Smart House

Video Display

About

The purpose of this demo is to showcase potential application scenarios for future AR/Smart glasses in indoor environments. As XR/AI technology continues to develop, hardware devices have consistently been a bottleneck in the industry. A lightweight pair of glasses that integrates AR, AI, and communication functions could be the key to making XR truly accessible in everyday life.

This demo is developed using UE5 and runs on the Oculus Quest 3. The core functionality allows users to control various features in the virtual environment through voice commands, such as turning on/off the TV, playing music, shopping, and entertainment. There are many more possibilities for Smart glasses in indoor settings, and I will continue to update the project with new features.

Speech recognition and NLP

I am using the UE5 Voice SDK plugin and connecting the triggered events with Blueprints. The process is that my voice is sent to a cloud-based speech recognition server, which determines if any keywords are triggered based on what I say (the keywords need to be set up on wit.ai). The returned keywords will trigger the pre-set events, such as the ladder ranking function shown in the diagram. It is worth mentioning that the language model needs continuous optimization. Although the recognized speech had errors, it still triggered the "showing" and "match" keywords, so the event was executed.

Facial Capture and
Metahuman

In UE5, Metahuman can be used to create various character models with highly realistic details. By combining facial capture or full-body motion capture, it is possible to quickly produce lifelike character animations, which are widely used in the gaming, film, entertainment, and education industries. Here, I used the Live Link Face iPhone app to connect to UE5, recording the Metahuman's facial expressions and head movements in real-time.

GenAI

In this demo, I used GenAI tools to quickly create 3D models, AI TV videos, and AI audio. For the 3D models, I used Hyperhuman AI, which generates models simply by uploading images or text prompts. The AI videos were created using Runway AI, where you can achieve results by either uploading images or using the prompt feature. For the audio, you can generate it by editing text and selecting an AI voice actor.

Reflection

This project explores how NLP technology and GenAI can enhance XR projects. Previously, the primary control method for XR project content was controller button operations. Now, in addition to gesture tracking technology, NLP is gradually becoming mainstream, as language is one of the primary means of human communication. Incorporating NLP can enhance the immersion, interactivity, and enjoyment for XR users. Significant development potential exists in industries such as virtual assistants, companion virtual humans, psychological counseling, smart homes, training and education, and interactive gaming.
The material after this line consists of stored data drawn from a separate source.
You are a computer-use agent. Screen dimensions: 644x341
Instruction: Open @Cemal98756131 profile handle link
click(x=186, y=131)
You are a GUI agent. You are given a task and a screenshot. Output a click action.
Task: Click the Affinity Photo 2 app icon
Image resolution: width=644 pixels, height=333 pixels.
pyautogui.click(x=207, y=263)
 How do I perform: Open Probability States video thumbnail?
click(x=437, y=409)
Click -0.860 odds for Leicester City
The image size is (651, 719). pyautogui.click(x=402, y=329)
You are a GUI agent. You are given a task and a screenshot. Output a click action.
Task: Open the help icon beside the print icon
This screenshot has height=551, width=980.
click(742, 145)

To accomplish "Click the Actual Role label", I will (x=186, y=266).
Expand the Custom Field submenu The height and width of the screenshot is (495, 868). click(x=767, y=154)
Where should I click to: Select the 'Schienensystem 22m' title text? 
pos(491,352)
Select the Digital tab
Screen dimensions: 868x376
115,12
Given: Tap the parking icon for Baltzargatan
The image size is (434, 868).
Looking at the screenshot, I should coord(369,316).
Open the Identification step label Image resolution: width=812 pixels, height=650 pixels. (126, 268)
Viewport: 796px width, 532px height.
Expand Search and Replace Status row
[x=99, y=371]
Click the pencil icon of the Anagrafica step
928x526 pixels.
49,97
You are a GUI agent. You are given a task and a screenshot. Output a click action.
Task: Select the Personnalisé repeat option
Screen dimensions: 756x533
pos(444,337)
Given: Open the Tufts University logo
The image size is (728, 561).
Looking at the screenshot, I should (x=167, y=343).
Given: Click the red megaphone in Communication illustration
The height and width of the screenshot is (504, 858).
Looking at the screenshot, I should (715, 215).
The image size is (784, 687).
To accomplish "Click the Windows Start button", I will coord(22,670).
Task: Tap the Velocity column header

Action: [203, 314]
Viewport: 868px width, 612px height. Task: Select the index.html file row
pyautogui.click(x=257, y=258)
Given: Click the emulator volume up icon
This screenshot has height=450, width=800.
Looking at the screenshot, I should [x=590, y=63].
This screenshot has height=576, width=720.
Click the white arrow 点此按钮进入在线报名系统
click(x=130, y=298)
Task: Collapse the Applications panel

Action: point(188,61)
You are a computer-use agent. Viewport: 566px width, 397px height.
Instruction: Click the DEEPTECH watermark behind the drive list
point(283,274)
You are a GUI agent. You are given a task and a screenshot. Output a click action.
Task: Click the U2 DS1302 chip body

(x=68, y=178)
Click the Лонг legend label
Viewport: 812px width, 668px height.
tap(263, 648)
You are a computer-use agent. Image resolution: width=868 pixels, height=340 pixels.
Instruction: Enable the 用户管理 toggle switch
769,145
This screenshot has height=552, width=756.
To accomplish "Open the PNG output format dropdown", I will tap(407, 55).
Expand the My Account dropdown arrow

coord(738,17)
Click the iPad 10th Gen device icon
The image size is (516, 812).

On the other hand, using motion capture to create virtual characters will also become one of the mainstream methods in the future. This approach makes model animations more natural while eliminating the cumbersome processes and time required for traditional animation modeling. Moreover, there are already many mature facial expression generation solutions on the market, such as text-driven and voice-driven facial expressions. Previously, motion capture technology was widely used in the gaming and film industries, but now it is increasingly being used in various sectors such as training, healthcare, education, and cultural tourism.

Of course, due to the short production cycle of this demo, there is still much room for optimization.

1. Online voice recognition and keyword feedback may experience network latency, affecting the gameplay. To mitigate this, we could consider using offline speech recognition models, or mainstream speech services from Google or Microsoft.

2. For the facial animation of the MetaHuman virtual character, I used facial capture with an iPhone, and for body animation, I used models from Mixamo. In the future, we might consider using Rococo's full-body motion capture solution as a replacement to make the MetaHuman's movements more natural.

3. We might add other feature demonstrations, such as AR companions, AR furniture shopping, remote AR meetings, etc.